Y ello deriva en el tercer deceso: el de la misma libertad de expresión como atributo esencial de cualquier democracia que se precie de tal. Por dedicarse a desprestigiar a Peñaranda, se deja de un lado este asunto que es indudablemente el de mayor relevancia. En mi criterio, la crítica de Noam Chomsky a la "manufacturación del consenso” -lectura obligada de los "revolucionarios de turno”- se reproduce hoy en el país, aunque a la inversa: es el partido de izquierda el que "manufactura” el consenso a base de los mismos cinco rasgos que señala este afamado autor de izquierda:
a) Concentración de medios: ya lo dijo el Presidente: "ya la oposición sólo tiene el 10 o 15% de los medios”.
b) Publicidad sólo para los leales: no hay necesidad de que Peñaranda presente pruebas como si fuese policía, fiscal o juez. No hay que confundir. Es periodista y como tal nos señala una tendencia ya visible con muchos medios: la publicidad es sólo para quienes hablan bien del Presidente.
c) Noticias oficiales sólo a los "callados”: los periodistas tienen una principal materia prima: las noticias políticas. Sin embargo, si al Presidente no le da la gana de recibirlos, los ministerios esconden información como efectivamente lo hacen y un largo etcétera, ¿qué te queda? Simple: o te acoplas al Gobierno o no recibes insumos noticiosos para justificar tu pega.

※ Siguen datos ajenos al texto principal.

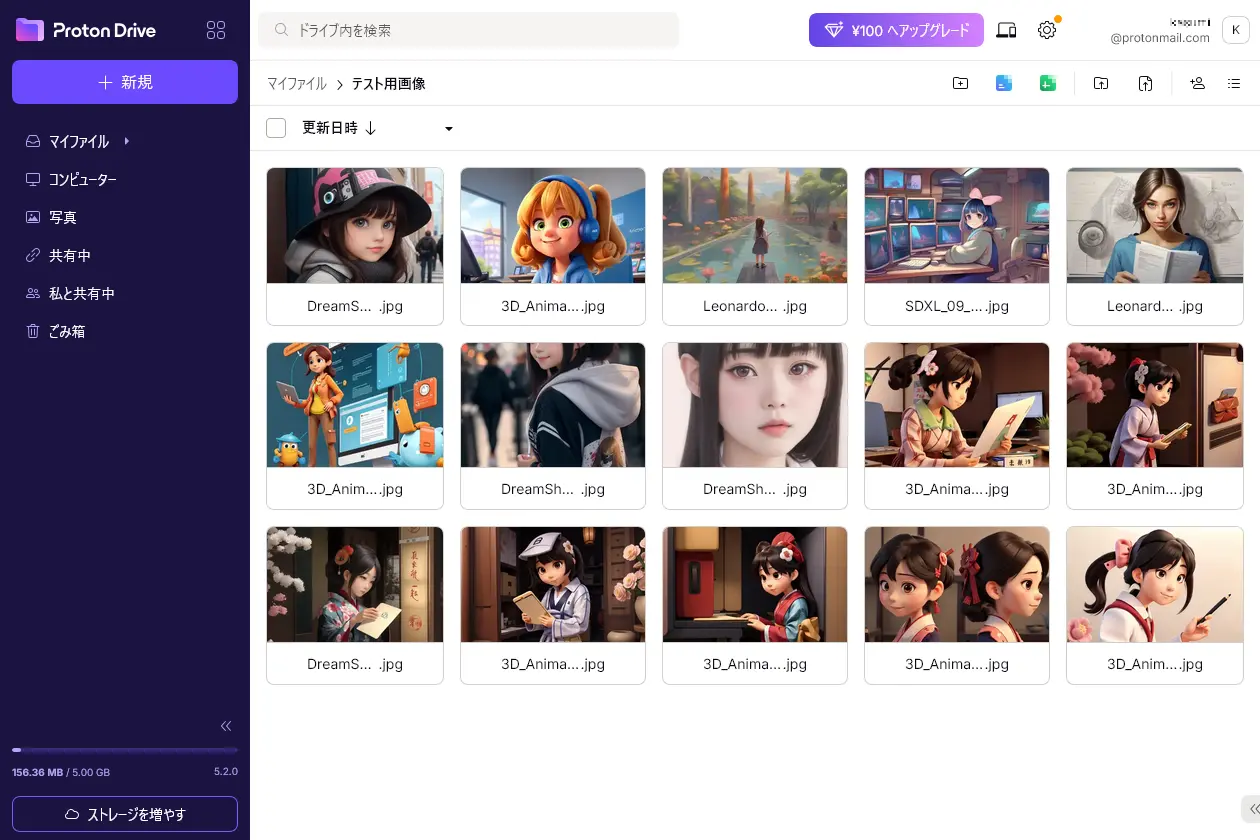The height and width of the screenshot is (840, 1260).
Task: Collapse the left sidebar
Action: tap(226, 726)
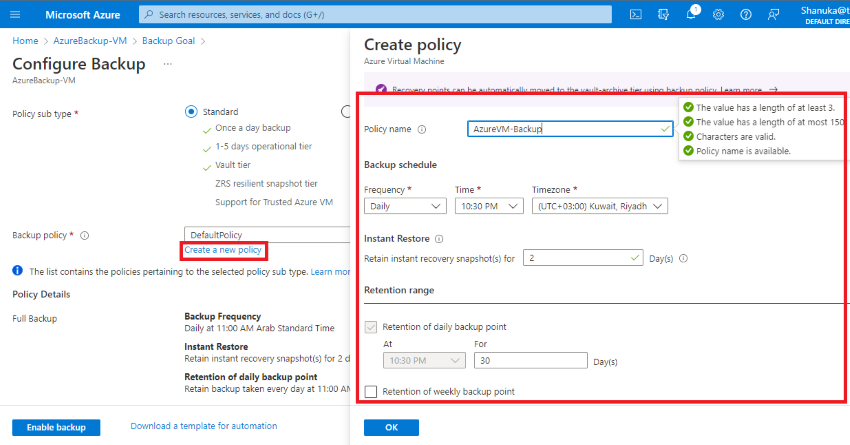
Task: Expand the Frequency dropdown set to Daily
Action: (405, 206)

d) Censura a los opositores: No es casual la salida de Roberto Barbery, Carlos Valverde o Tejerina de las pantallas. Hay que censurarlos. Simple. Y de ahí viene la "autocensura”: mejor callarse que perder publicidad, tener un juicio, etcétera.
e) Promoción de una "religión”: Chomsky critica a los medios que han hecho de la "democracia” su religión, y quien no la apoya es un "hereje”. Sucede lo propio en el presente revolucionario que ha hecho del "proceso de cambio” su religión y quien no lo apoye es un hereje que hay que eliminar.
No hay duda: la libertad de expresión está en riesgo, y Peñaranda ha señalado la punta de ese iceberg.